I am assuming 'size + remaining' is supposed to represent the offset of 
current allocted fragment?
Are you sure the above is what you wanted?

suppose remaining = -32768 & size = 32768 initially:
Step 1: __page_frag_alloc_align() is called with fragsz=7 and
         align_mask=~0u, the remaining after this is -32761, the true
         fragsz is 7, the offset is 0

Step 2: __page_frag_alloc_align() is called with fragsz=7 and
         align_mask=-16, the offset after this is -32745, the true
         fragsz is 7, the offset = 16

The semantics of the above implementation seems to be the same as
the semantics of implementation of patch 3 in v10：
https://lore.kernel.org/all/20240709132741.47751-4-linyunsheng@huawei.com/
     aligned_remaining = nc->remaining & align_mask;
     remaining = aligned_remaining - fragsz;
     nc->remaining = remaining;
     return encoded_page_address(encoded_va) + size - aligned_remaining;

The main difference seems to be about using a negative value for 
nc->remaining or not, if yes, I am not sure what is other gain of
using a negative value for nc->remaining besides the LEA instruction
opt trick.

As using a unsigned value and a 'aligned_remaining' local variable
does seems to make thing easier to understand and avoid adding three 
checkings as mentioned below.

> 
> The issue is you cannot be using page_frag_cache_current_va as that
> pointer will always be garbage as it isn't aligned to anything.
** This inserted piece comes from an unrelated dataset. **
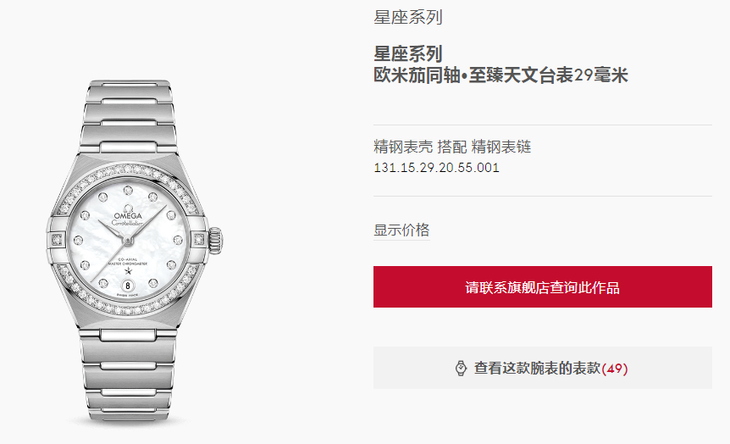This screenshot has width=730, height=444.
Task: Click 显示价格 to show the price
Action: [401, 230]
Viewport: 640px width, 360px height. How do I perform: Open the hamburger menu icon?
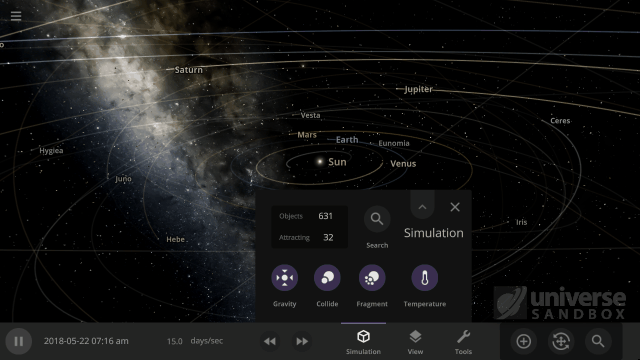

It
> isn't like the code that I had that was working backwards as the
> offset cannot be used as soon as you compute it since you add fragsz
> to it.

The above was a mistake in v9, the intend is to do:
nc->remaining &= align_mask;

That was why there were three 'align > PAGE_SIZE' checking in v10 to
avoid doing 'nc->remaining &= align_mask' prematurely if caller passes
a large align_mask value.

So 'aligned_remaining' local variable in v10 is used to avoid doing 
'nc->remaining &= align_mask', thus three 'align > PAGE_SIZE' checking
is not needed too.

> 
> For any countup you have to align the current offset/remaining value,
> then that value is used for computing the page address, and you store
> the offset/remaining plus fragsz adjustment. At which point your
> offset/remaining pointer value isn't good for the current buffer
> anymore.
>